Wang Chenggong, Yu Dengjie, Xu Can, Li Mingqing, Zhong Da, Wang Long, Liu Hua, Li Yusheng
Department of Orthopedics, Xiangya Hospital Central South University No. 87 Xiangya Road, Changsha 410008, Hunan, China.
Department of Foot and Ankle Surgery, Xiangya Hospital Central South University No. 87 Xiangya Road, Changsha 410008, Hunan, China.
Am J Transl Res. 2021 Jun 15;13(6):6087-6097. eCollection 2021.
Over the past seven years, our team has designed a simulated operation combined with patient-specific instrumentation (SO-PSI) assisted supramalleolar osteotomy (SMOT) method and applied it in the clinic. This study aimed to evaluate the differences between SO-PSI technology and conventional operation (CO) technology for SMOT in preoperative planning, intraoperative application, and postoperative curative effect.
We retrospectively analyzed SMOT data collected from our hospital between October 2014 and December 2018. Patients (n = 28) were enrolled and divided into CO (n = 17) and SO-PSI (n = 11) groups; mean follow-up time was 33.4 (range, 13 to 59) months.
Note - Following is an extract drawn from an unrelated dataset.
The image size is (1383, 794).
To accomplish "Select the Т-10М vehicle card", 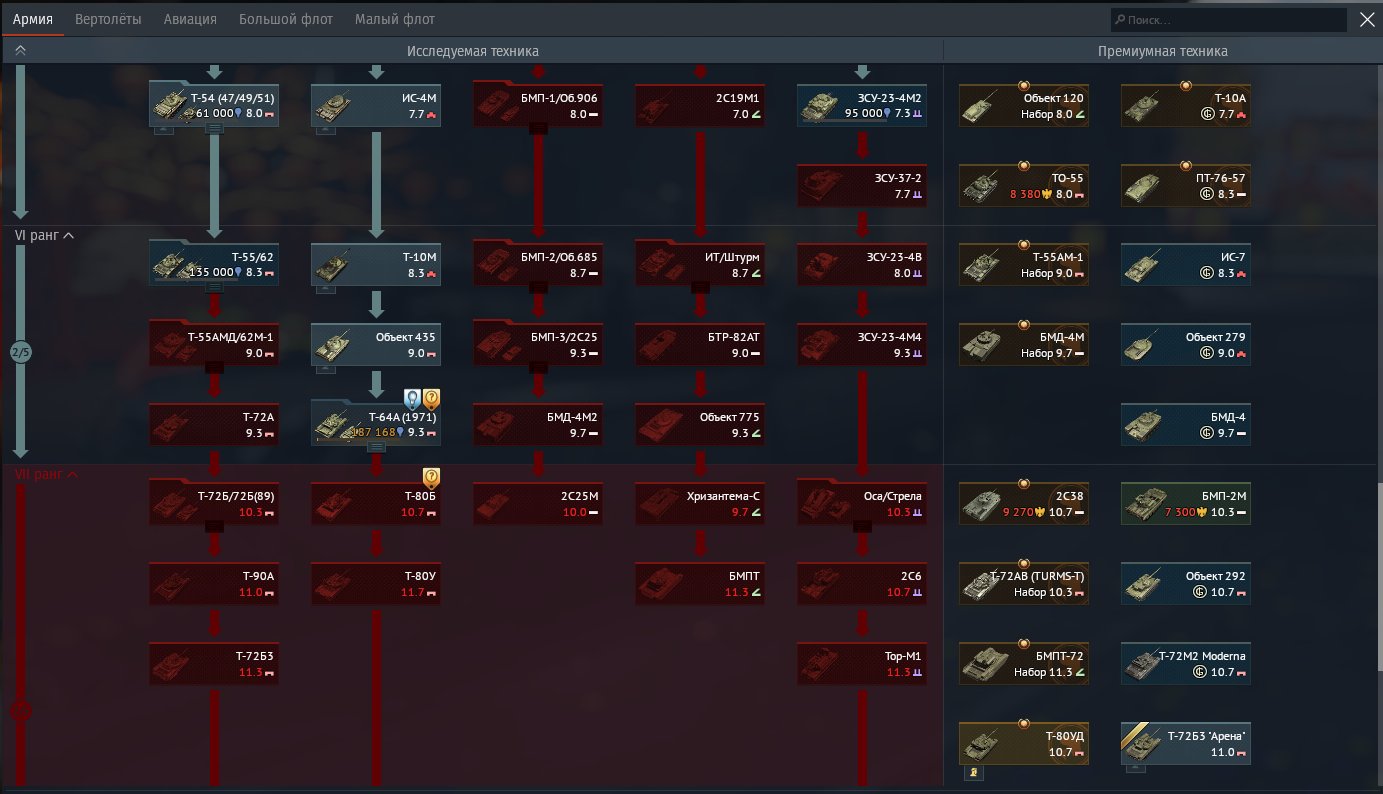I will (376, 263).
We statistically analyzed and compared perioperative data, accuracy of preoperative planning, intraoperative application, difference between pre- and post-operative radiologic ankle angles, changes in American Orthopaedic Foot & Ankle Society (AOFAS) score, visual analogue scale (VAS) score, range of ankle motion, and Takakura stage after surgery.
All ankle alignments and positions were recovered for both groups. Compared with the CO group, the SO-PSI group had a shorter mean operating time and postoperative hospital stay, a decreased number of fluoroscopy examinations, lower albumin reduction, longer preoperative planning time and preoperative hospital stay, and increased hospitalization expenses. In the SO-PSI group, comparison of ankle angles at preoperative planning and postoperatively revealed good correlation, while this was not the case in the CO group. Mean tibial ankle center discrepancy for the SO-PSI group was 1.86 ± 1.06 mm. On follow-up, all radiologic parameters for the two groups improved significantly; however, the improvement of the tibial anterior surface angle and tibiotalar tilt angle for the SO-PSI group were more obvious than those for the CO group. AOFAS score, VAS score, ankle range of motion, and Takakura stage improved after surgery in both groups; however, the improvements in the SO-PSI group were greater than those in the CO group overall.
SO-PSI technology can facilitate accurate and rapid preoperative planning for SMOT. In general, compared with conventional technology, SO-PSI has advantages for preoperative planning, intraoperative application, and postoperative curative effect.
在过去七年中,我们团队设计了一种结合患者特异性器械的模拟手术(SO-PSI)辅助的外踝上截骨术(SMOT)方法,并将其应用于临床。本研究旨在评估SO-PSI技术与传统手术(CO)技术在SMOT的术前规划、术中应用及术后疗效方面的差异。
我们回顾性分析了2014年10月至2018年12月期间从我院收集的SMOT数据。纳入患者(n = 28)并分为CO组(n = 17)和SO-PSI组(n = 11);平均随访时间为33.4(范围13至59)个月。我们对围手术期数据、术前规划准确性、术中应用、术前与术后踝关节放射学角度差异、美国矫形足踝协会(AOFAS)评分变化、视觉模拟量表(VAS)评分、踝关节活动范围及术后Takakura分期进行了统计学分析和比较。
两组患者的踝关节对线和位置均恢复。与CO组相比,SO-PSI组的平均手术时间和术后住院时间较短,透视检查次数减少,白蛋白降低幅度较小,术前规划时间和术前住院时间较长,住院费用增加。在SO-PSI组中,术前规划与术后踝关节角度比较显示出良好的相关性,而CO组则不然。SO-PSI组的平均胫骨踝关节中心差异为1.86±1.06 mm。随访时,两组的所有放射学参数均有显著改善;然而,SO-PSI组的胫骨前表面角和胫距倾斜角的改善比CO组更明显。两组术后AOFAS评分、VAS评分、踝关节活动范围及Takakura分期均有改善;然而,总体而言,SO-PSI组的改善大于CO组。
SO-PSI技术有助于SMOT的准确、快速术前规划。总体而言,与传统技术相比,SO-PSI在术前规划、术中应用及术后疗效方面具有优势。